Revised Royalty Rates: What They Mean for India’s Critical Mineral Push

  • India classifies 30 minerals as “critical,” though caesium and rubidium — included in the latest royalty revision — are not part of India’s list, even though countries like the US, Canada and South Korea consider them critical.
  • The revised rates are part of a continuing series of royalty reforms, following earlier revisions in 2022, 2023 and early 2024 covering minerals such as cobalt, indium, titanium, tungsten, molybdenum, and REEs. 
  • Under the MMDR Act’s Second Schedule, most minerals follow an ad valorem royalty structure linked to ASP, while only six, including graphite, previously followed per-tonne rates.

Why the Shift Was Needed

  • Earlier, graphite’s per-tonne royalty system made mining unviable during price falls or for lower-grade deposits. 
  • Moving to ad valorem rates aligns royalties with real market prices, improving commercial viability.
  • Caesium, rubidium and zirconium were previously subject to the default 12% ASP rate, despite lacking defined ASPs or domestic production. 
  • This discouraged bidders and limited exploration.

Expected Impact

  • The newly lowered and transparent ad valorem rates are expected to:
    • Provide predictable royalty obligations for bidders
    • Improve auction participation
    • Encourage domestic mining and production of key minerals
    • Reduce import dependence and strengthen India’s supply-chain resilience

India’s Critical Mineral Bottleneck: Mining More Isn’t Enough

  • India’s critical mineral ecosystem faces structural weaknesses that cannot be solved by royalty revisions alone. 
  • A study identified regulatory gaps, low private-sector incentives, limited technical expertise, and inadequate financial capacity as major barriers to mining, explaining the modest response to critical mineral auctions.

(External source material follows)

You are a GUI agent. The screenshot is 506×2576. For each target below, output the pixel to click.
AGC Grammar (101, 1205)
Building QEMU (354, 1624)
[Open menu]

Weak Processing Capacity: The Core Constraint

  • A far deeper challenge lies in mineral processing, where India remains heavily import-dependent. 
  • The analysis highlights three connected limitations:
    • Low processing scale,
    • Difficulty securing raw materials, and
    • Relatively small domestic demand.
  • Even in minerals like copper — where India has significant smelting capacity — the country contributes just 3% of global processed output
  • For rare earth elements, private participation was historically restricted because they were categorised as atomic minerals.

The Way Forward

  • Expanding mining alone will not bring self-reliance unless India also builds the ability to convert raw minerals into high-purity materials needed for batteries, semiconductors, optics and advanced manufacturing.
  • For true strategic autonomy in EVs, electronics and green technologies, India must develop a full domestic value chain — mining and processing — to reduce import dependence and strengthen supply-chain security.

Source: IE | TH

Royalty Rates FAQs

Q1: Why did India revise royalty rates for critical minerals?

Ans: The government aims to encourage exploration, attract bidders in auctions, strengthen domestic supply chains, and lower import dependence for minerals needed in clean energy technologies.

Q2: What major changes were introduced in the royalty structure?

Ans: Graphite shifted to ad valorem rates, while caesium, rubidium and zirconium saw sharply reduced royalties, creating a more transparent and investor-friendly pricing framework.

Q3: How will lower royalty rates help critical mineral mining?

Ans: Reduced and predictable royalties make mining commercially viable, especially for minerals lacking established domestic prices, thereby improving auction participation and investor interest.

Q4: What challenges still constrain India’s critical mineral sector?

Ans: Weak regulatory frameworks, low private exploration incentives, limited technical expertise, and poor processing capacity significantly restrict mining growth and value-chain development.

Q5: Why is processing capacity a major bottleneck?

Ans: India lacks large-scale refining facilities for key minerals, forcing reliance on imports of high-purity materials required for batteries, semiconductors, EVs and advanced manufacturing.